Single by Book of Love

from the album Candy Carol
- B-side: "Candy Carol"
- Released: 18 January 1991
- Recorded: 1989–1990
- Genre: Synth-pop, new wave
- Length: 3:40 (album version)
- Label: Sire Records
- Songwriter(s): Theodore Ottaviano
- Producer(s): Ted Ottaviano and Ben Grosse

Book of Love singles chronology
| "Witchcraft" (1989) | "Alice Everyday" (1991) | "Sunny Day" (1991) |

Music video
- Alice Everyday on MTV.com

Music video
- Alice Everyday (Everyday-Glo Mix) on YouTube

Alternate cover
- 12" vinyl Maxi-Single sleeve

= Alice Everyday =

"Alice Everyday" is the eighth single released by the American synth-pop band Book of Love. The song was released prior to the band's third album, 1991's Candy Carol, as the first single.

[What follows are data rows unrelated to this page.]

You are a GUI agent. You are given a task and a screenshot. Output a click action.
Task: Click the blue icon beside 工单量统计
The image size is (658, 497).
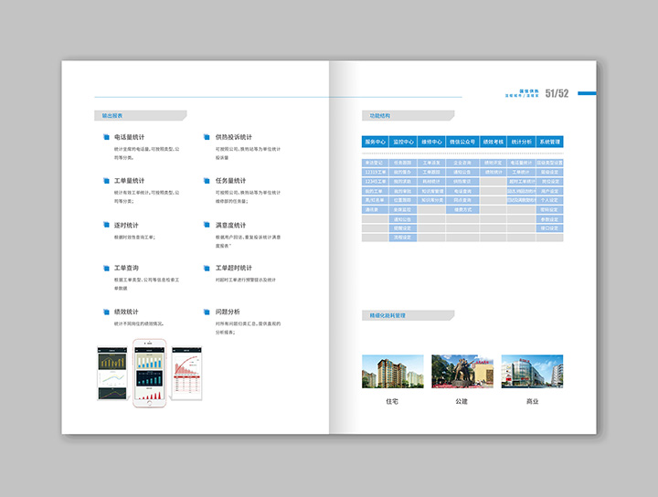[106, 181]
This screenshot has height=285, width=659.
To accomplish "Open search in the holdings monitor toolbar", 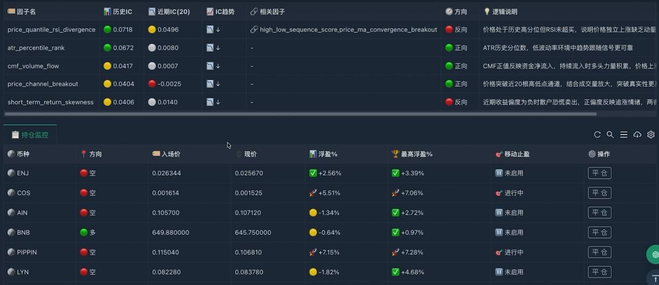I will 610,135.
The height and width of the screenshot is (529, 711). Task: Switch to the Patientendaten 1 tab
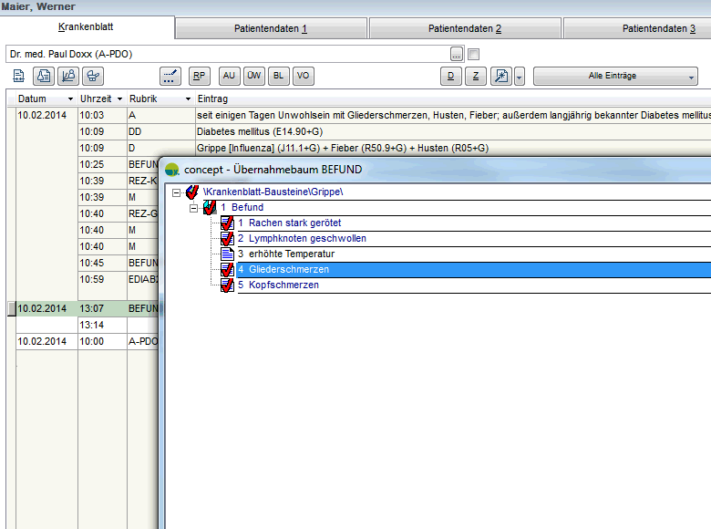[x=272, y=28]
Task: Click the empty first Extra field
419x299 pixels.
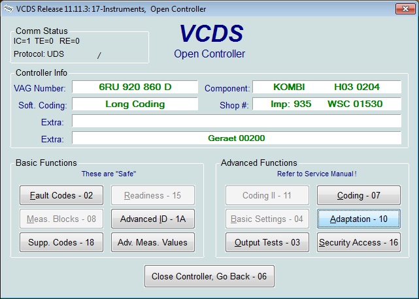Action: click(x=236, y=121)
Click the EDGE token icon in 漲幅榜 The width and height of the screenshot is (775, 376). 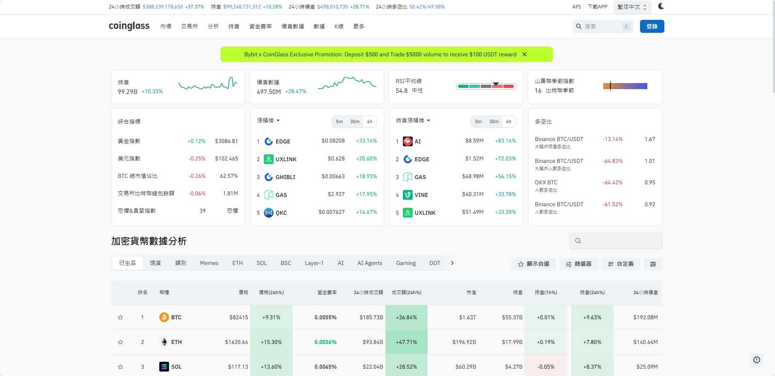pyautogui.click(x=268, y=141)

"Alice Everyday" was released to radio in the fall of 1990 and features sing-song lyrics and a refrain consisting of a laundry list of girls' names. In the dance clubs, the song was a moderate hit, and made it to no. 21 on the Hot Dance Club Play chart, spending nine weeks on the chart.

The track was remixed for the 12" single and CD single into three different remixes by Ben Grosse, and was released in stores on Jan. 18, 1991. All three remixes were also edited down into single mixes and released on the promo CD. "Alice Everyday" (Sam The Butcher Mix) contains samples from The Brady Bunch TV series, a drumbeat sample from Nitzer Ebb's "Let Your Body Learn", and other industrial music samples.

Also appearing on the single are the album version of title track "Candy Carol" and a 1990 remix by Ben Grosse of "With A Little Love", a song originally on the band's previous album, 1988's Lullaby.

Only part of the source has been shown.